Del libro: Un Dios que perdona

(El sacramento de la Penitencia explicado a los jóvenes)

Capítulo 4: Confesión (continuación)

Yo he oído decir a ciertos amigos que ellos se confiesan directamente con Dios… Sí, es frecuente oír decir a algunas personas que ellas se confiesan directamente con Dios, que no es necesario acudir a un hombre para que se les perdonen los pecados, o cosas parecidas. Están muy confundidas. Casi siempre estas personas tienen mucha manga ancha y hacen muy poco por evitar el pecado.

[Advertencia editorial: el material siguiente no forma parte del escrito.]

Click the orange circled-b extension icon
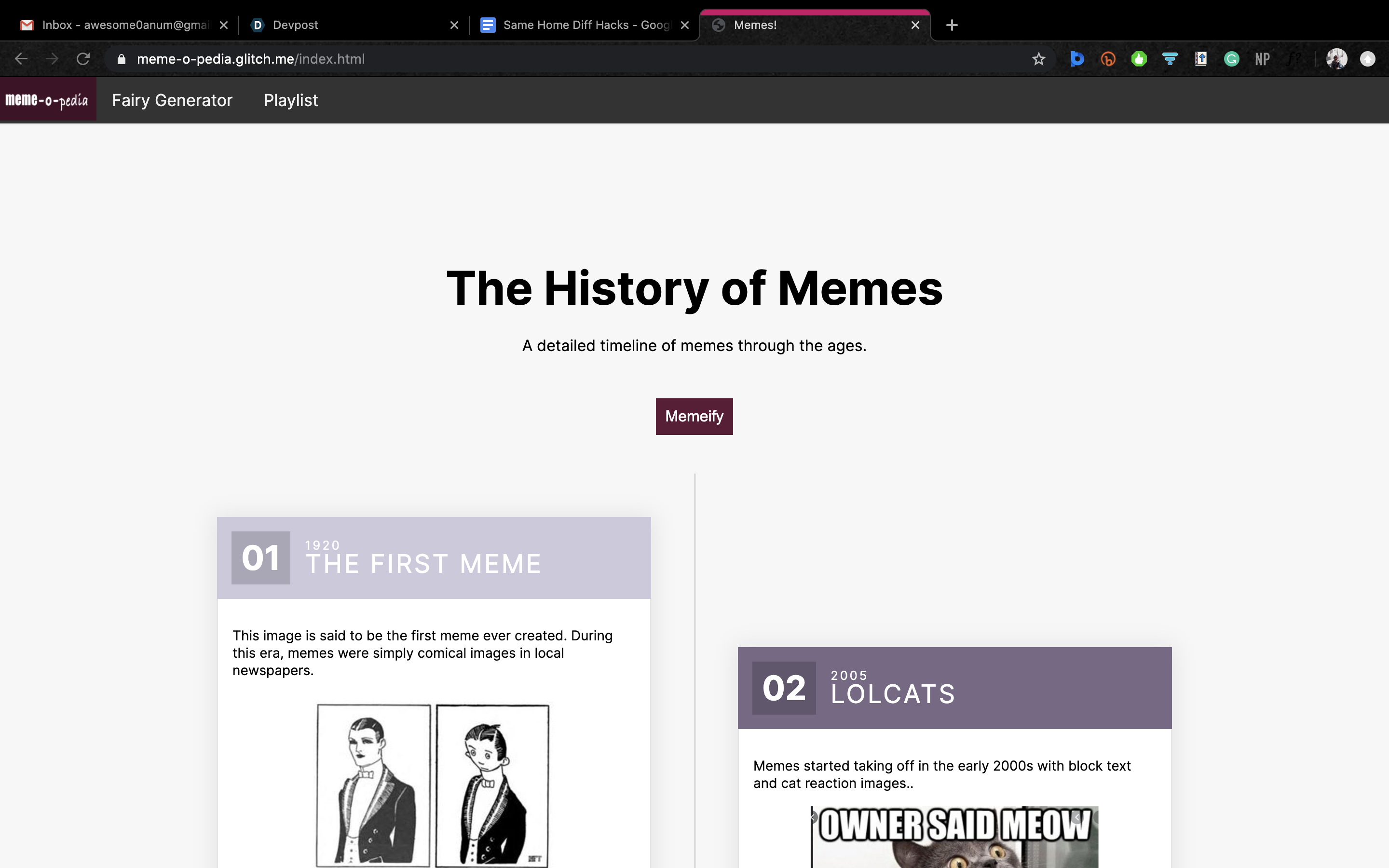click(1108, 59)
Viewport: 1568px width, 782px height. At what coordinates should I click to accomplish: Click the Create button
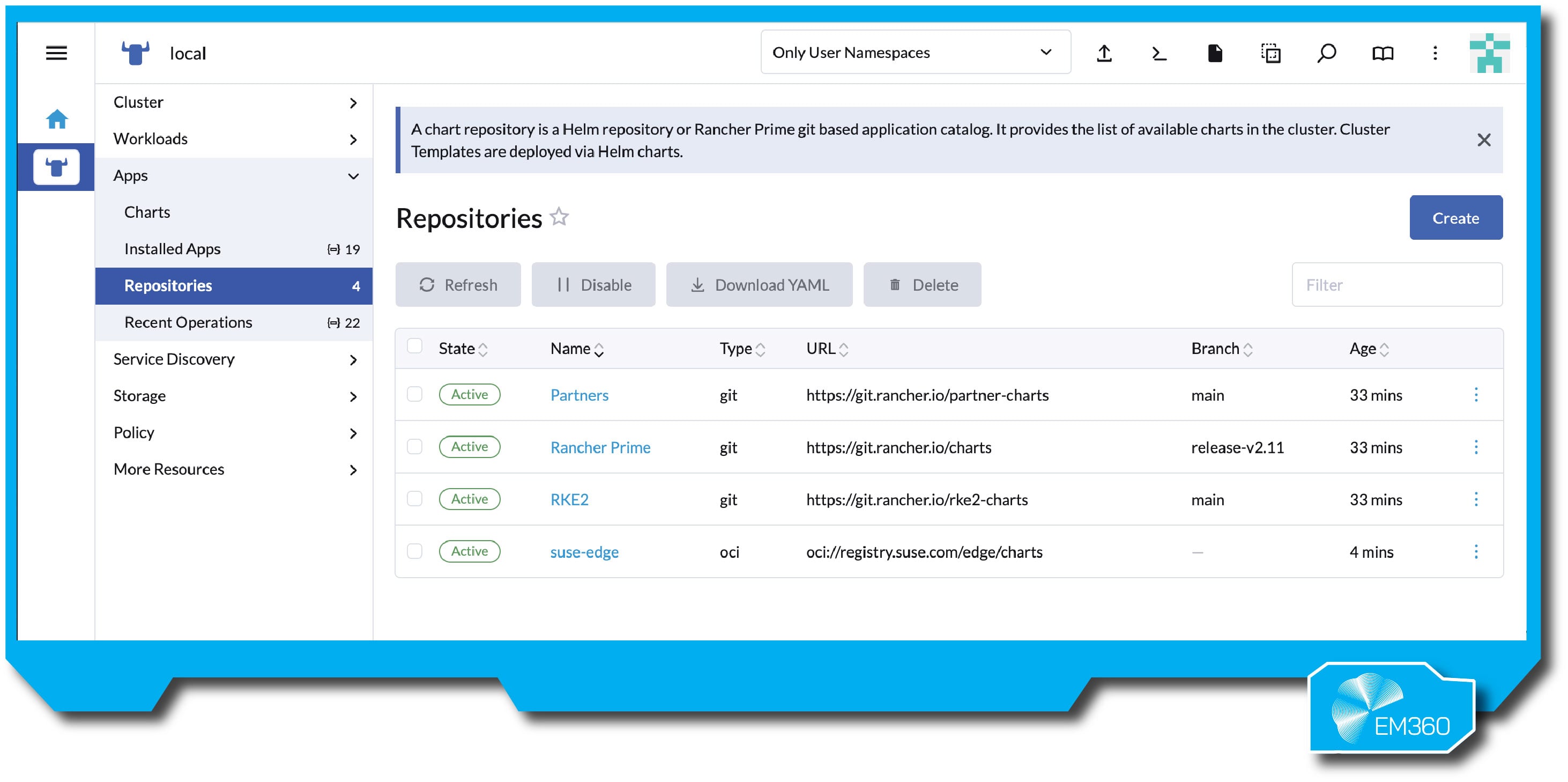(1455, 217)
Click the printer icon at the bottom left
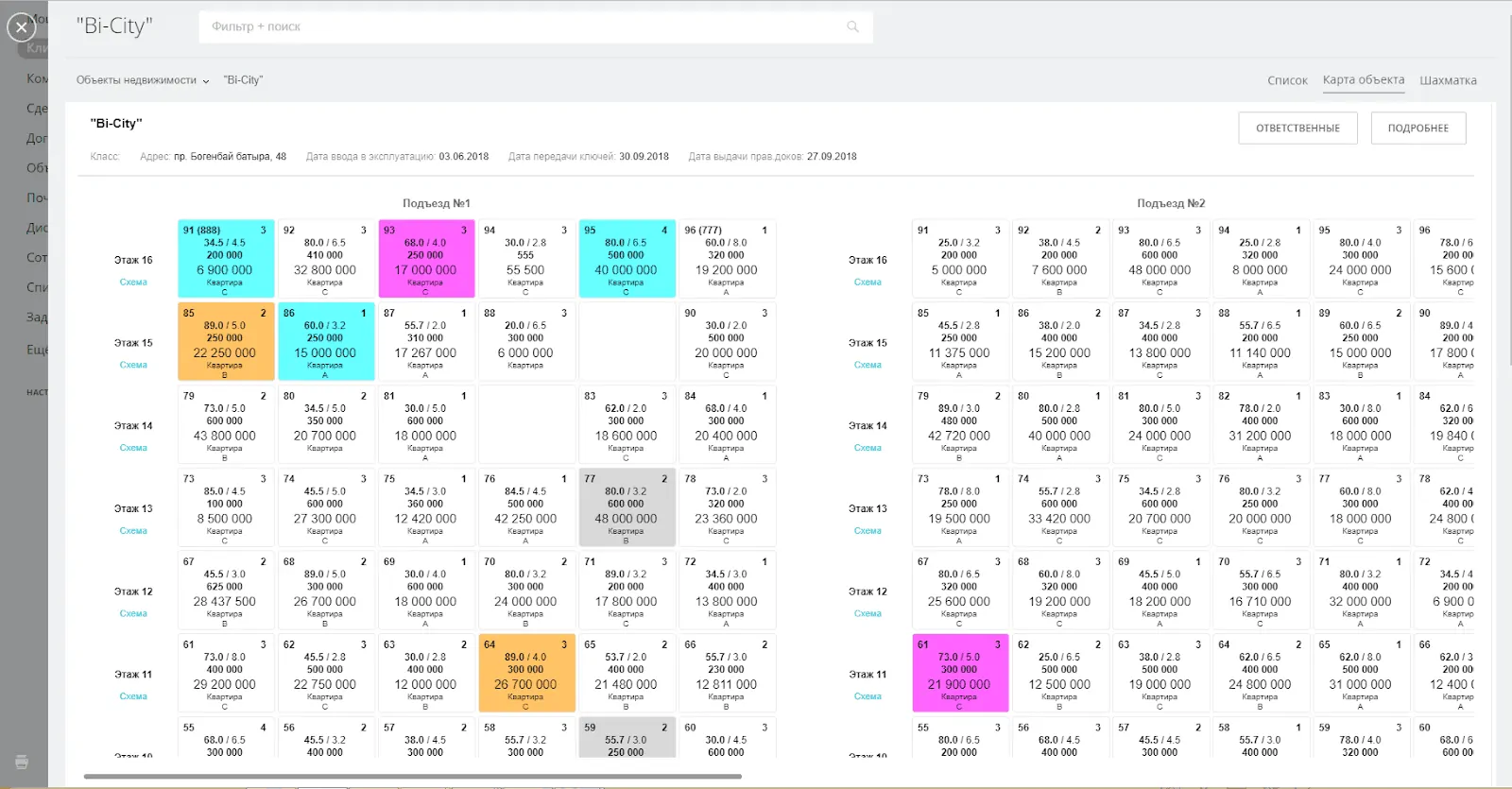The width and height of the screenshot is (1512, 789). 22,762
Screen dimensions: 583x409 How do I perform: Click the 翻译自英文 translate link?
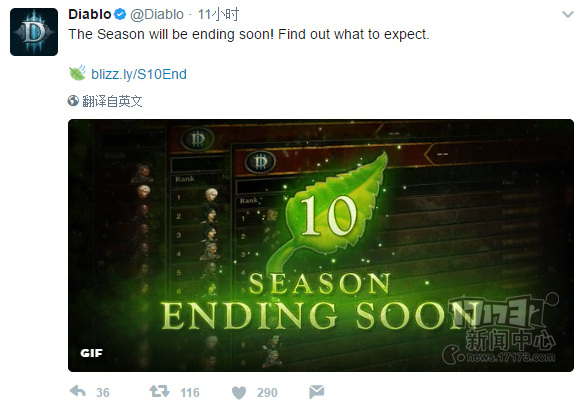point(112,101)
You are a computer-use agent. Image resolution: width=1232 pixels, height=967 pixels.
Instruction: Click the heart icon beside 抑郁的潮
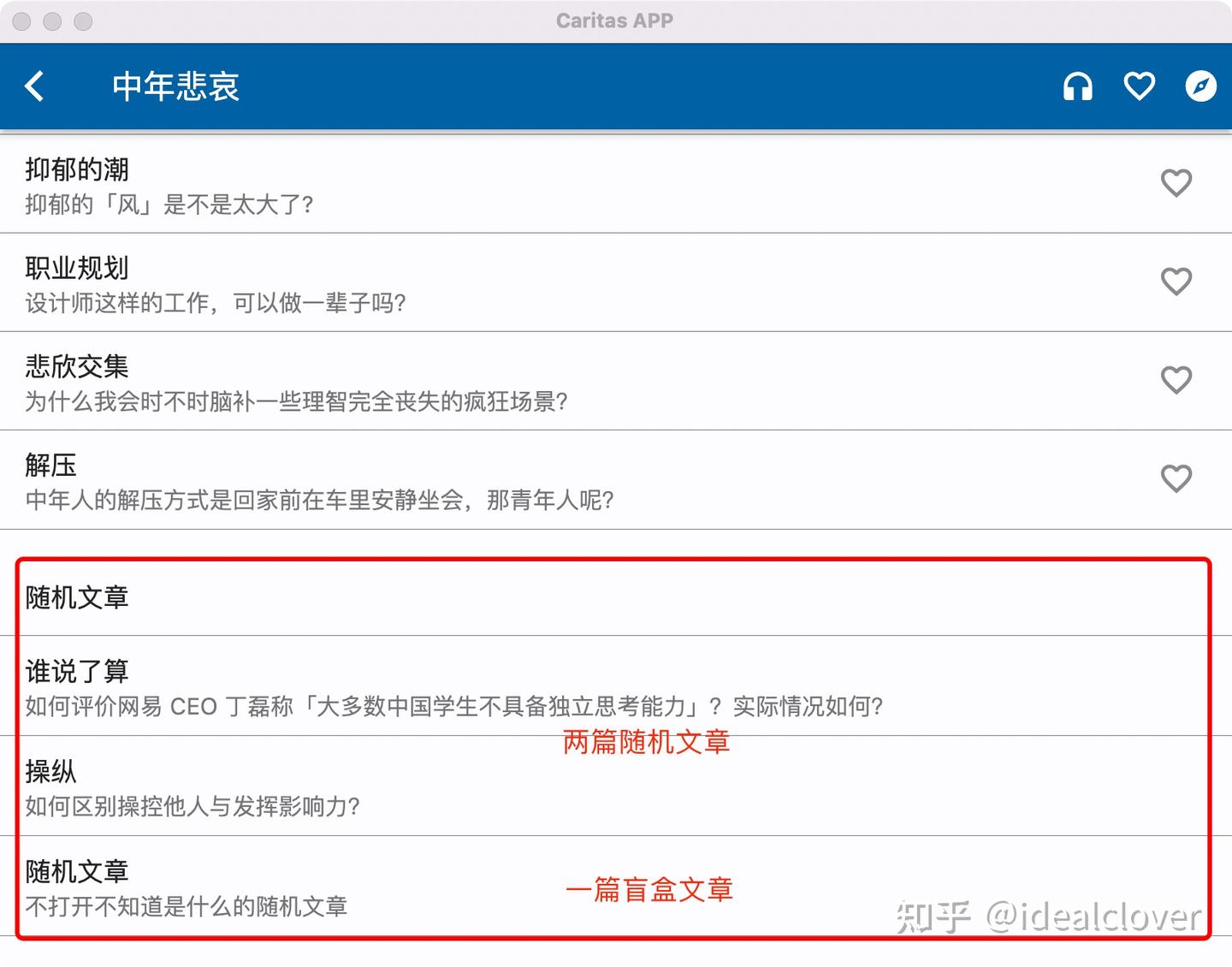pyautogui.click(x=1176, y=183)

Muy brevemente argumento la necesidad de la Confesión para obtener el perdón de los pecados. Lo primero que hay que decir es que el pecado es una ofensa a Dios. Cuando una persona ha ofendido a otra, la que pone las condiciones para otorgar el perdón es la persona ofendida y no la ofensora. Pues bien, Dios es el ofendido por el pecado, y el hombre, si quiere obtener el perdón, debe aceptar las condiciones impuestas por Dios. En el Evangelio vemos cómo Jesucristo, el mismo día de su Resurrección, confirió a los Apóstoles el poder de perdonar los pecados. Después sopló sobre ellos y les dijo: “Recibid el Espíritu Santo; a quienes les perdonéis los pecados, les son perdonados; a quienes se los retengáis, les son retenidos” (Jn 20, 22-23). Si Cristo da este poder a sus discípulos es para que éstos -y sus sucesores- lo ejerzan y para que acudamos a ellos pidiendo el perdón de nuestros pecados. Las condiciones de las que  estábamos hablando son éstas: que el pecador -todos somos pecadores- confiese, con verdadero arrepentimiento y firme propósito de la enmienda, sus pecados al sacerdote, y después de recibir la absolución sacramental, que cumpla la penitencia que le haya sido impuesta. Resulta ilógico que el hombre pecador quiera imponer a Dios la forma en que Éste le tiene que perdonar, o elegir otro medio no previsto ni querido por Dios para reconciliarse con Él. Y Dios -Jesucristo es verdadero Dios y verdadero Hombre-  ha instituido un sacramento para perdonar los pecados. No es razonable pensar que ha instituido un sacramento innecesario, pues si uno puede obtener el perdón sin Confesión, o sin el deseo de confesarse, el sacramento de la Penitencia sobraría al no ser necesario. Y no se puede admitir que Cristo haya instituido un sacramento superfluo.